Preventive Medicine Associates, PLLC

Now medical marijuana has been legal for over a year now in New York State and it looks like recreational marijuana is on the horizon. I believe that marijuana is much safer than cigarette smoking and I believe marijuana is far safer than alcohol but that doesn’t mean is completely safe. All of the above, cigarettes, marijuana and alcohol and much more should be restricted from children. Most adults won’t be seriously harmed by pot. They might have issues with lack of motivation and concentration but there doesn’t appear to be a significant risk of lung disease, cancer, etc. with recreational use. Marijuana is touted as a treatment for chronic pain and insomnia, and the supposition is that people taking marijuana can and will take less sleeping pills and narcotics. Unfortunately, the literature and my personal experience as a Medical Marijuana Prescriber have not found that to be the case. Hey, even if it doesn’t cut down other med use, if it improves the quality of your life it’s a reasonable option to try. It’s no panacea but it’s also not opening up Pandora’s box.

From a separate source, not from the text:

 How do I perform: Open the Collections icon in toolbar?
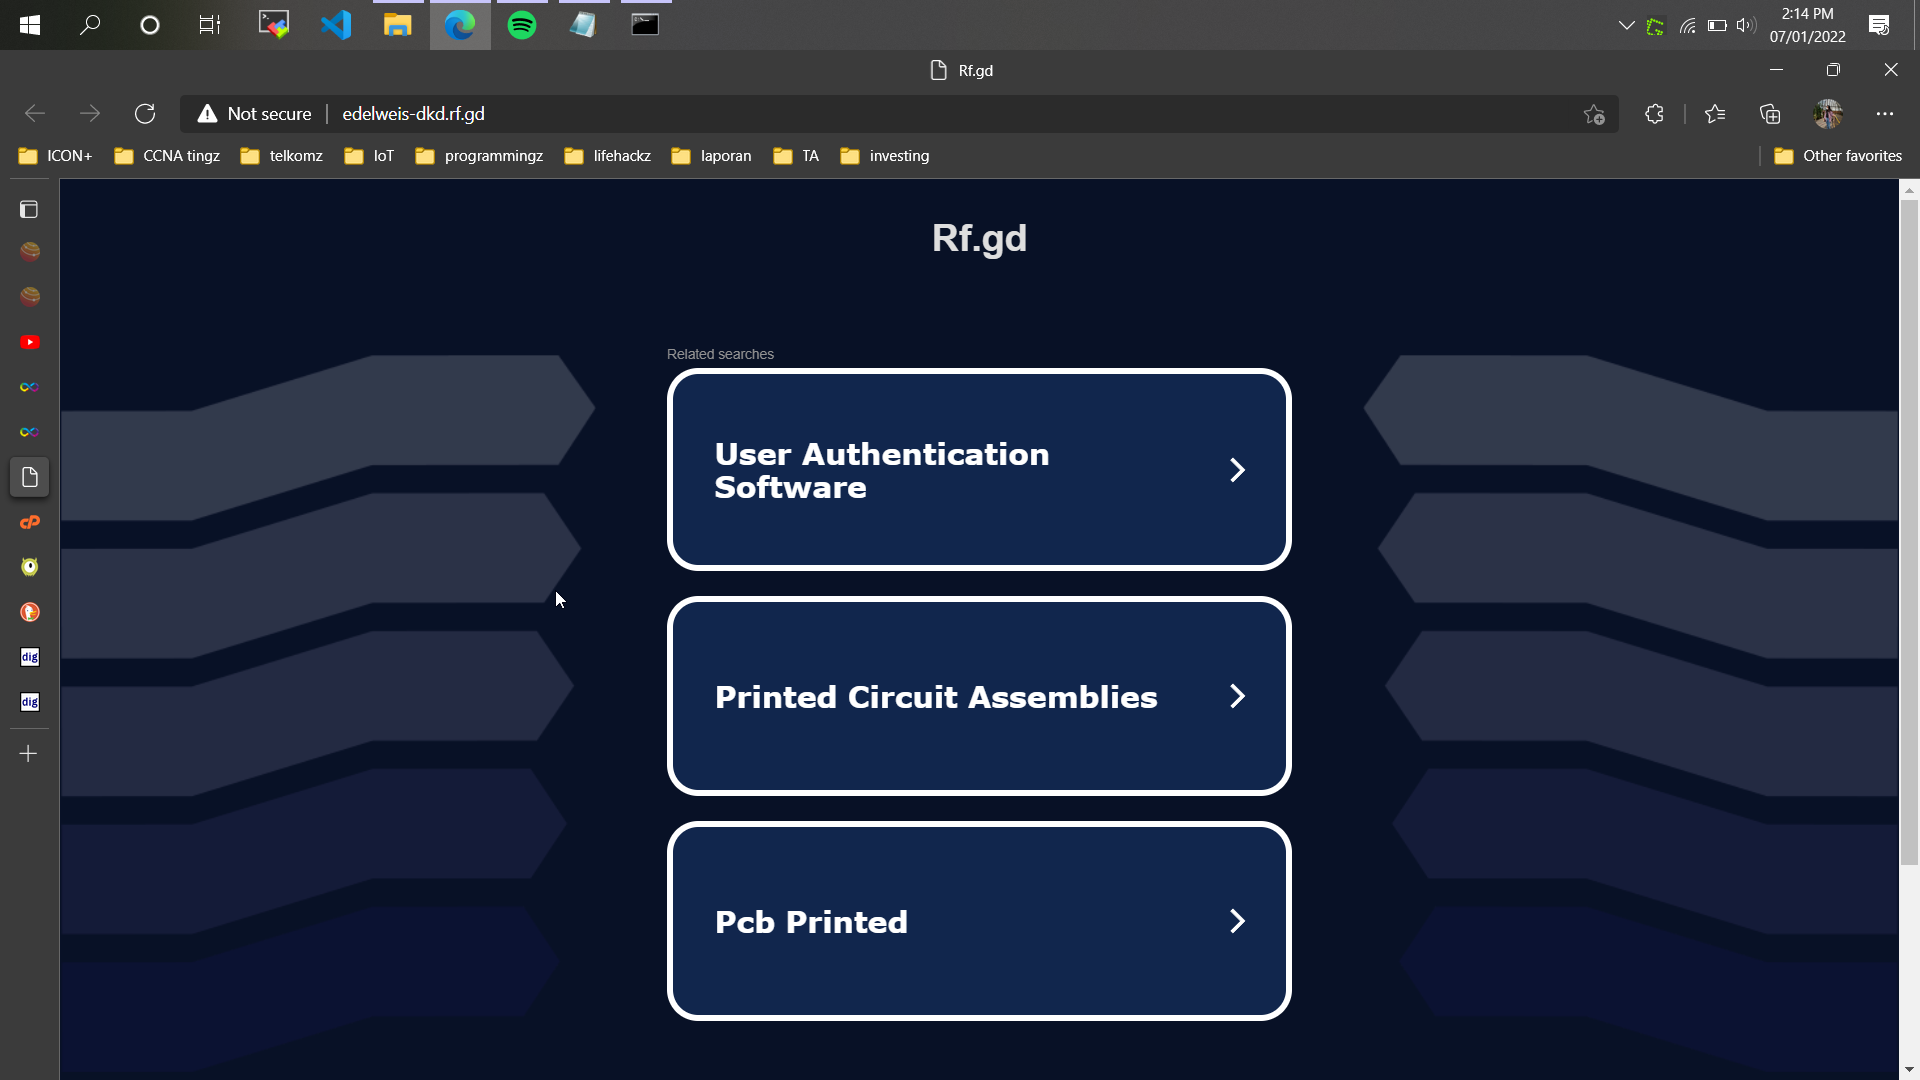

However, one type of patient should probably avoid marijuana —medical or otherwise— those with a pre-existing mental illness … like depression, paranoia and schizophrenia. Research done by Alex Berenson has looked into the use of marijuana by people that are mentally ill. As you may be aware the THC content of marijuana has jumped from the historical norm of 2-3 % to over 20% from the modern cultivars. This increased potency can take a toll on patients with underlying serious mental illnesses. A January 2018 paper in the American Journal of Psychiatry found that people using cannabis in 2001 were almost 3 times as likely to use opioids 3 years later even after adjusting for other potential risks. Furthermore, studies have shown that people with schizophrenia are more likely to be violent under the influence of marijuana. Quoting Alex Berenson directly “Teenagers who smoke marijuana regularly are about three times as likely to develop schizophrenia, the most devastating psychotic disorder.” And, after an exhaustive review, the National Academy of Medicine found in 2017 that “cannabis use is likely to increase the risk of developing schizophrenia and other psychoses; the higher the use, the greater the risk.” There’s a lot more info about the connection between pot and mental illness elaborated in Berenson’s new book Tell Your Children: The Truth About Marijuana, Mental Illness, and Violence.

Now I am not into fear mongering but I am also not into the overhyping that accompanies any new drug or treatment. I guess that makes me a goldilocks guy … the middle road seems safest to me. Again, I don’t think marijuana is a cure all but it’s also not the work of the antichrist. -Caution should be used in patients with psychiatric issues.

Until next month … get well and stay well.